[Start Available records]
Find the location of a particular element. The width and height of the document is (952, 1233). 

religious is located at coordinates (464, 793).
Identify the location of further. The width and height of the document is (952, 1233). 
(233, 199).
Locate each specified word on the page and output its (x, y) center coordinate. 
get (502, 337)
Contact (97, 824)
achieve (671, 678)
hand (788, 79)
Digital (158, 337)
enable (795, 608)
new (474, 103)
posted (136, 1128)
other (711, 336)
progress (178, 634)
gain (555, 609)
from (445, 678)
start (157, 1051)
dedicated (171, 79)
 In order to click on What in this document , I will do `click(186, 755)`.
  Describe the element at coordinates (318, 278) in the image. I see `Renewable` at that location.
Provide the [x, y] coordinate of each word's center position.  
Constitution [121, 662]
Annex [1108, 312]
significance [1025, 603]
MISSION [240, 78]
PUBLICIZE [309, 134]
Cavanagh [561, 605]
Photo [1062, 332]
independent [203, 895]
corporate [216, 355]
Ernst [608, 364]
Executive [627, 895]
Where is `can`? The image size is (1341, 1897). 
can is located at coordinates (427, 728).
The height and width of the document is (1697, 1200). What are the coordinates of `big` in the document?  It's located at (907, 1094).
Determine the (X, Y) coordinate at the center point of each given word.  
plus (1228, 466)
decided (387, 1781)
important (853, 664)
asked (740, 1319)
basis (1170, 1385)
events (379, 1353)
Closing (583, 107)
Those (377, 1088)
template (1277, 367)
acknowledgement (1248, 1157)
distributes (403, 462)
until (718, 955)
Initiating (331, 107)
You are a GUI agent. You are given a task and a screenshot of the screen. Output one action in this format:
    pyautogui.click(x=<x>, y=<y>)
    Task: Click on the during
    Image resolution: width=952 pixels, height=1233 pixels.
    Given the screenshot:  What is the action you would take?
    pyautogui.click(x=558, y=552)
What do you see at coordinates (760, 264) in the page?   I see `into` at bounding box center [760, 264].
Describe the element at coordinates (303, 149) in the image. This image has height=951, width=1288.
[End Available records]
• [Written exercise]
Copy out the lines from the one containing "gain (555, 609)" through the one containing "significance [1025, 603]", both included, with no changes.

• [Exercise response]
gain (555, 609)
from (445, 678)
start (157, 1051)
dedicated (171, 79)
 In order to click on What in this document , I will do `click(186, 755)`.
  Describe the element at coordinates (318, 278) in the image. I see `Renewable` at that location.
Provide the [x, y] coordinate of each word's center position.  
Constitution [121, 662]
Annex [1108, 312]
significance [1025, 603]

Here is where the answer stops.